*** Data for this task

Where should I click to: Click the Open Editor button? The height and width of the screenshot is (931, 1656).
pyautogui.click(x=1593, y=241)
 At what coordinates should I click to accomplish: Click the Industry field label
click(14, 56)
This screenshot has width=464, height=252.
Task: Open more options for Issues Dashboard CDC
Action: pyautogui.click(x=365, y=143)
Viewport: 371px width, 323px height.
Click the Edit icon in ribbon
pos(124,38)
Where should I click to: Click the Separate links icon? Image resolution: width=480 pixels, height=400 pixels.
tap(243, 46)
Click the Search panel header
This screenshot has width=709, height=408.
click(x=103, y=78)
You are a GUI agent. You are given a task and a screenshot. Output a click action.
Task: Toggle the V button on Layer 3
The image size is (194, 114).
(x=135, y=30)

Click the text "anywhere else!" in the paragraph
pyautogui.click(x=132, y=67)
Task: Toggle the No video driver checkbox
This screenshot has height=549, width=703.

******

**Task brief**
Your answer must be the line holding "Task: Toggle the V button on Layer 3" plus every later line to the end of the records, copied exactly.

**Answer for this exercise**
Task: Toggle the V button on Layer 3
The image size is (194, 114).
(x=135, y=30)

Click the text "anywhere else!" in the paragraph
pyautogui.click(x=132, y=67)
Task: Toggle the No video driver checkbox
This screenshot has height=549, width=703.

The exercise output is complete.